Using CDEFs to manipulate data in RRDTool

Introduction

The CDEF directive provides a means for manipulating the “raw” data stored in a round-robin archive (RRA).  It is typically used to apply a mathematical function to each data point referenced by one or more DEF statements which results in an array of new values — each of remains associated with the respective time of the original “raw” data point.  This is an in-memory transformation only; the original data remains unchanged in the RRA.

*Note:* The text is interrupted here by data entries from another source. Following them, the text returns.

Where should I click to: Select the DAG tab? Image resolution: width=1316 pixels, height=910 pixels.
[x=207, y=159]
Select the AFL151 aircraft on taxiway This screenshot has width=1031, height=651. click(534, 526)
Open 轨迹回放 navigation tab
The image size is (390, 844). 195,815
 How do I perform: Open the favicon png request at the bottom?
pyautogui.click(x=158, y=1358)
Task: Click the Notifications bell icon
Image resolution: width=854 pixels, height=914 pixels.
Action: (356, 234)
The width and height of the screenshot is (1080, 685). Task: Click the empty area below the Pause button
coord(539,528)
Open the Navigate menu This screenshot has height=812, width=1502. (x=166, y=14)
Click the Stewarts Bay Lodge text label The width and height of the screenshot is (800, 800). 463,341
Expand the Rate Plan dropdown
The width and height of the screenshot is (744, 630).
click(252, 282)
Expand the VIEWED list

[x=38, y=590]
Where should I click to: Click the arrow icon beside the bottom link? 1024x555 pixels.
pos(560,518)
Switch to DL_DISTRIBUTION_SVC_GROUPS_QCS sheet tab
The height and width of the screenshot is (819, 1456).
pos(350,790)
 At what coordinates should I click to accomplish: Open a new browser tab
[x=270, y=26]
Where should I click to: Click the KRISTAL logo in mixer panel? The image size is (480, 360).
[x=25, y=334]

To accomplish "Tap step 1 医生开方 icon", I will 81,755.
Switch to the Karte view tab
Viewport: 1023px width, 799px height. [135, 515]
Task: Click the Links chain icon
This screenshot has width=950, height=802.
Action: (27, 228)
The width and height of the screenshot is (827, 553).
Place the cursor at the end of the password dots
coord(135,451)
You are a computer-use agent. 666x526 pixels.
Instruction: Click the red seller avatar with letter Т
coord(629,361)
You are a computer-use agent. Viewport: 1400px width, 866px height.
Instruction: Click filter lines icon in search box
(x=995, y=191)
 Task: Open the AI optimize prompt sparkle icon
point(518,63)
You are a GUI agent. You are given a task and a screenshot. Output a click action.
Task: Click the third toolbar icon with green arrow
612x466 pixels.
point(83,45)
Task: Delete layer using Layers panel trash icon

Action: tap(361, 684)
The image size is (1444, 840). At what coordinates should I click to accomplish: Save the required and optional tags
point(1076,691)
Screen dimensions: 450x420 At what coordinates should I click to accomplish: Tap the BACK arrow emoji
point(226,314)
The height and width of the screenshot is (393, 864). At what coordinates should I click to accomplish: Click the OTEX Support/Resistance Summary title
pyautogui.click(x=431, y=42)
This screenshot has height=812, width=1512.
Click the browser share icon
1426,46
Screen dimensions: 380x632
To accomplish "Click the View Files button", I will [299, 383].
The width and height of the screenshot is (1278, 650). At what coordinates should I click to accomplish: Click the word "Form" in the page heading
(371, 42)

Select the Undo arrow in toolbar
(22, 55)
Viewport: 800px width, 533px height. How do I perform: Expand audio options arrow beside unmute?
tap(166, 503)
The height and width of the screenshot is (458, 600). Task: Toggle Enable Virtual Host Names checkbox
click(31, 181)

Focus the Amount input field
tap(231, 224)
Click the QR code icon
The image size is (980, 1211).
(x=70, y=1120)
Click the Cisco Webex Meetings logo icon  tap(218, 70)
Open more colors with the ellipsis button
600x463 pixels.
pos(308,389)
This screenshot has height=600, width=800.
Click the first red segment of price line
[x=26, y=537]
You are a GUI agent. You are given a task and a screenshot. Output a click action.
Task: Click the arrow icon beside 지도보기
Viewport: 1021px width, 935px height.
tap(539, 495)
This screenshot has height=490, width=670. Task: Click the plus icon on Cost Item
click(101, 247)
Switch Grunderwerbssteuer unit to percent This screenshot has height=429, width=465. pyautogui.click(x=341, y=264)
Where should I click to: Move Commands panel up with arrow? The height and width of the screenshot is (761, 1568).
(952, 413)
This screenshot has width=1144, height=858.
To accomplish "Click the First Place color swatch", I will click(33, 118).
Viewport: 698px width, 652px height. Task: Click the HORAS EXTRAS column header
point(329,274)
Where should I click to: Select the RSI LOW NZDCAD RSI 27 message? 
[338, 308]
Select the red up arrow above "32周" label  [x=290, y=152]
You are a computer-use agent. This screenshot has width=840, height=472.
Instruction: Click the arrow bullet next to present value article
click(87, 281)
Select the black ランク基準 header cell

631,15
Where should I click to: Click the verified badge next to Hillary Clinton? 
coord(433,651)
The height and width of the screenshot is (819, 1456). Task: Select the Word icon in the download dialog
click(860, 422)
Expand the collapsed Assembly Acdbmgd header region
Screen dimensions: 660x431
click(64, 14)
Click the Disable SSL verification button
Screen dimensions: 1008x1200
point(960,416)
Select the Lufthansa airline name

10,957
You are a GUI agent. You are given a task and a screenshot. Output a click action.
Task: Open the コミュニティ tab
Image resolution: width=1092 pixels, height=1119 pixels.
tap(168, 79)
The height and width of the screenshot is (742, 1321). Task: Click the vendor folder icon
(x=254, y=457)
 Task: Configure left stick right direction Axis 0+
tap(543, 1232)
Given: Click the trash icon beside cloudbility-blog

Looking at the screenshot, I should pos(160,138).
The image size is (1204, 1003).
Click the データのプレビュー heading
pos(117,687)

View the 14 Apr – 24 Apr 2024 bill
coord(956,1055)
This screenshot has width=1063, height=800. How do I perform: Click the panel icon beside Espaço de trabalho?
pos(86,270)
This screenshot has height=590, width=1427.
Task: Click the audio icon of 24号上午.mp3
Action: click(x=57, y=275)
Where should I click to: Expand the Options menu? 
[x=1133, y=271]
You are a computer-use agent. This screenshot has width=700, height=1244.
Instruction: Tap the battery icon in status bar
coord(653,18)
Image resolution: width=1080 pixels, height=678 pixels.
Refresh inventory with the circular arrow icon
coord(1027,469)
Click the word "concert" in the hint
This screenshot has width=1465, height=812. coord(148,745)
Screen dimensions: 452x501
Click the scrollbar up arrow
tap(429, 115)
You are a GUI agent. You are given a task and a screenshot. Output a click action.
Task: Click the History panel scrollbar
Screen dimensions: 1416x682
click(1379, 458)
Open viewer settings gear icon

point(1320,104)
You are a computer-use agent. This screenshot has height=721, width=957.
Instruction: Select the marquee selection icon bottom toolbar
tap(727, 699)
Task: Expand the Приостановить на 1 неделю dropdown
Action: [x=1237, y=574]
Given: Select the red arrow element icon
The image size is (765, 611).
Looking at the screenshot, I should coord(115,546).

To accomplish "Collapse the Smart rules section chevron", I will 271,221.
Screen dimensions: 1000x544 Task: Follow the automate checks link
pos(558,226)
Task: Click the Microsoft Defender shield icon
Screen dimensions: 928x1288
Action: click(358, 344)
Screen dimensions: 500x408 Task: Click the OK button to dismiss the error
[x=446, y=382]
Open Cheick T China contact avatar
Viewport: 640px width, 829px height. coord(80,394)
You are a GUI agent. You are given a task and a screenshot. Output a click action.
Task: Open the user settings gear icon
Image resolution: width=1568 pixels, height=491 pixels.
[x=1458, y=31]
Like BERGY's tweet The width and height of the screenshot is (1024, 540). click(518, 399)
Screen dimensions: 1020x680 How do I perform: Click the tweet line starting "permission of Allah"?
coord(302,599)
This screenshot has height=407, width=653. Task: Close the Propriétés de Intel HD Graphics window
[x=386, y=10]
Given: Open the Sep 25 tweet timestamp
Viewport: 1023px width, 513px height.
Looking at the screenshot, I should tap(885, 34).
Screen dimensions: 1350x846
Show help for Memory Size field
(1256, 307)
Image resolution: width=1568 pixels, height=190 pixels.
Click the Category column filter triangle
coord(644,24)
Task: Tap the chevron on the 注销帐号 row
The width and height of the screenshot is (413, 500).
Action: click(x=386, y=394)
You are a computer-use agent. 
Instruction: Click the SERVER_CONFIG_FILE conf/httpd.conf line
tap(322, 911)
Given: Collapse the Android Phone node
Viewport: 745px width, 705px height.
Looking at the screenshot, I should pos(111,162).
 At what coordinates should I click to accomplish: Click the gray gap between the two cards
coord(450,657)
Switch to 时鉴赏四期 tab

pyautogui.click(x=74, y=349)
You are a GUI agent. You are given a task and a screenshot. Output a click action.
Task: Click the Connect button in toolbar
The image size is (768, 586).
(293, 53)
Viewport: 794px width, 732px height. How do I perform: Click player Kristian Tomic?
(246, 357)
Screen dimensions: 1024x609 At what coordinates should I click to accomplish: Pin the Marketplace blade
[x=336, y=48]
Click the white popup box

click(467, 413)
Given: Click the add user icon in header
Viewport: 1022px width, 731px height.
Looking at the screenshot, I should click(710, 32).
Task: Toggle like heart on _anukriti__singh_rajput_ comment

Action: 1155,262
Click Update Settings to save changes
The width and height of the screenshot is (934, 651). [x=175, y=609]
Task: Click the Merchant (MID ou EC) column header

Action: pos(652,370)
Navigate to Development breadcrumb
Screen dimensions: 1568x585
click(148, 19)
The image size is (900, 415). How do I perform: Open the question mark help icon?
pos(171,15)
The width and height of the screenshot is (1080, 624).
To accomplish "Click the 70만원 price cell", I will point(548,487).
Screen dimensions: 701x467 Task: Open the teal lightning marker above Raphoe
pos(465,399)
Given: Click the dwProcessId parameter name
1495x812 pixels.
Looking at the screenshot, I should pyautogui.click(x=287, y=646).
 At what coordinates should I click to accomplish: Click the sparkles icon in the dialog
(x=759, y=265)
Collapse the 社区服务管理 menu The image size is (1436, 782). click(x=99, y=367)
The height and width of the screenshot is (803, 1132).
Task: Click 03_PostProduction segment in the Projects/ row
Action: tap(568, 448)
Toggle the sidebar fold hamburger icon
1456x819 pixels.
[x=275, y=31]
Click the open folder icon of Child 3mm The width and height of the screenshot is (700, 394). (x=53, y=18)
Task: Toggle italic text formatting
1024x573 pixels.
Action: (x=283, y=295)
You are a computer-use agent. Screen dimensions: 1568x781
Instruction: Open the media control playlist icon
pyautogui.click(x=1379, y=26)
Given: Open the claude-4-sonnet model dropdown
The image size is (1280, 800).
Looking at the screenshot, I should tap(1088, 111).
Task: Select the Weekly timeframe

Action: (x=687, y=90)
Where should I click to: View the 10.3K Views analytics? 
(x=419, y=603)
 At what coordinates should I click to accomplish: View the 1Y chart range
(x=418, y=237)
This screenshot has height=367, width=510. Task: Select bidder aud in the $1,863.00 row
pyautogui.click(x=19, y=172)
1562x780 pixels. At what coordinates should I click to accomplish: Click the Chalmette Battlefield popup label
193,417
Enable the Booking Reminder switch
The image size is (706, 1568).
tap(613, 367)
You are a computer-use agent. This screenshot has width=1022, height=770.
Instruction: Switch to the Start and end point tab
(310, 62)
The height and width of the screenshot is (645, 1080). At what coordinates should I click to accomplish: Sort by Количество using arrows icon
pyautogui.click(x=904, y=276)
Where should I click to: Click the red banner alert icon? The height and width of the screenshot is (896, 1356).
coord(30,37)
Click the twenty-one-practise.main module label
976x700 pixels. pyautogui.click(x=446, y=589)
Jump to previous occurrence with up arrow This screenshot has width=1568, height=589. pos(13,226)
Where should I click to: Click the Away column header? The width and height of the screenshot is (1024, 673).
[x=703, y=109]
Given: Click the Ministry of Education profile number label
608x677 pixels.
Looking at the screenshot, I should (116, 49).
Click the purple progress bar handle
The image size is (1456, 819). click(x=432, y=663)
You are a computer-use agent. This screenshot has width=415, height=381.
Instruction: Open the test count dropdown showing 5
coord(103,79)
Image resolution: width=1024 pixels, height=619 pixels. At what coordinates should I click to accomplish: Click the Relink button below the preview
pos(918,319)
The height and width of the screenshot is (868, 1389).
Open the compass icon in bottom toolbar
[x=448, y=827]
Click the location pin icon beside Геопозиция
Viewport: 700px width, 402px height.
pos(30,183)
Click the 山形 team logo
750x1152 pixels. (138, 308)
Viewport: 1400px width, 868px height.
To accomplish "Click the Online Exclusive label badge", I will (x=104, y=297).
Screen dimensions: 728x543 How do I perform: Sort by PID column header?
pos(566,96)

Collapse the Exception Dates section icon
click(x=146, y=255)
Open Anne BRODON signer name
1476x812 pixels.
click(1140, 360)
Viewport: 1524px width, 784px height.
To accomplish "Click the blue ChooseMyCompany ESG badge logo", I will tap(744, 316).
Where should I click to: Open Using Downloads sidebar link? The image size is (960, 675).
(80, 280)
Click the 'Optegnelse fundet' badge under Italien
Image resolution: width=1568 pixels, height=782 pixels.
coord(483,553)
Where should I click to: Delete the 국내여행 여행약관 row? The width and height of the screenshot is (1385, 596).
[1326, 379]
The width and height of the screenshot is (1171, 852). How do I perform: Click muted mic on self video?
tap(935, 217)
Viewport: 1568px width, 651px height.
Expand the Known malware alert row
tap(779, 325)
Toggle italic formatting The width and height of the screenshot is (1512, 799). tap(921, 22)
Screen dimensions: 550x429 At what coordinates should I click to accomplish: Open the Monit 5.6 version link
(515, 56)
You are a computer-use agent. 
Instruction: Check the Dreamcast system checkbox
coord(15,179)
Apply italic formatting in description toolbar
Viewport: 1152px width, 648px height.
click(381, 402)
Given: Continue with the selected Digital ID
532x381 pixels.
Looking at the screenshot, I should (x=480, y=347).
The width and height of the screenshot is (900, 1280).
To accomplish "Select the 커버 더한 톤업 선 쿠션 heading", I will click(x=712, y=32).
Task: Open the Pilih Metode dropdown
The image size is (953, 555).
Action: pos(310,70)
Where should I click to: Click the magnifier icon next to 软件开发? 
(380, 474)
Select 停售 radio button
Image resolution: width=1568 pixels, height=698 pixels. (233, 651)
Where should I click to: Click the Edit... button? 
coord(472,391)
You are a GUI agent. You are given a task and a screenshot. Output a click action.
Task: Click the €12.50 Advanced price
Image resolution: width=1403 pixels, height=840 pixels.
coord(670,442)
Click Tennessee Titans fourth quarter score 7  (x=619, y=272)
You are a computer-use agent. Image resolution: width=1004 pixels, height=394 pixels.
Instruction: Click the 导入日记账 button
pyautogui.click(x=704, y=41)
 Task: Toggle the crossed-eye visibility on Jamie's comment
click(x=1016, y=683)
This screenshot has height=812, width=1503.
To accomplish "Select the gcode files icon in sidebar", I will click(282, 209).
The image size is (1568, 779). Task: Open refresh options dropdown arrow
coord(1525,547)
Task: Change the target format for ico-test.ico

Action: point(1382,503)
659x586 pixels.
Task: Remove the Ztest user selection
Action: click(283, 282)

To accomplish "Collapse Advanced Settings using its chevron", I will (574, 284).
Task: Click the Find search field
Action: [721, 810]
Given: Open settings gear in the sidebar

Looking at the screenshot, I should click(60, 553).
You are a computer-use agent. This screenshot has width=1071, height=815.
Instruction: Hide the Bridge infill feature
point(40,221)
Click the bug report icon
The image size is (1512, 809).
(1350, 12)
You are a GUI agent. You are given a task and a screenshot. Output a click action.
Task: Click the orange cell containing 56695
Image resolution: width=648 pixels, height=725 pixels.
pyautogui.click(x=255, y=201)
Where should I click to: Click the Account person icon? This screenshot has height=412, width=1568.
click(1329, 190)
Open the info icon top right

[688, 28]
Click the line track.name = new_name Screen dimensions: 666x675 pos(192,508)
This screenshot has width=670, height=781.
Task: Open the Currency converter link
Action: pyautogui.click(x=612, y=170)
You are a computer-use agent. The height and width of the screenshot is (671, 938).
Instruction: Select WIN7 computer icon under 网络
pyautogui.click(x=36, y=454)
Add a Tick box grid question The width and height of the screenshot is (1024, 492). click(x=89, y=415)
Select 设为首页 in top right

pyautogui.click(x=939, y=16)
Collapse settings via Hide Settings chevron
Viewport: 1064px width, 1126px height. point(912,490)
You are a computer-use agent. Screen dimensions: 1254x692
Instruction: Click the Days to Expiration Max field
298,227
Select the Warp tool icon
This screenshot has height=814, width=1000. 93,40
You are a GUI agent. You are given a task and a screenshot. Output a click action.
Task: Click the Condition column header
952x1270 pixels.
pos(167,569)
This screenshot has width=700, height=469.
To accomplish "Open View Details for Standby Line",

There is often much confusion regarding the differences of the DEF, CDEF, and VDEF directives.  It may help to think of the different directives in the following manner:

  • A DEF directive references a set of “raw” data as it is stored in a RRA
  • A CDEF directive applies a function to each data point it references
  • A VDEF directive applies a function to an aggregate of data points

The CDEF Directive

The basic format for a CDEF directive is as follows:

CDEF:Label=RPN Expression

Label is the name of the CDEF.  It may be referenced in other directives for inclusion in LINE, AREA charts or even other CDEF calculations.  It may be from 1-19 characters long and consists of characters in the set [a-zA-Z0-9_].  Note that the label must be unique and cannot overlap with any labels assigned to other DEFs, CDEFs, or VDEFs.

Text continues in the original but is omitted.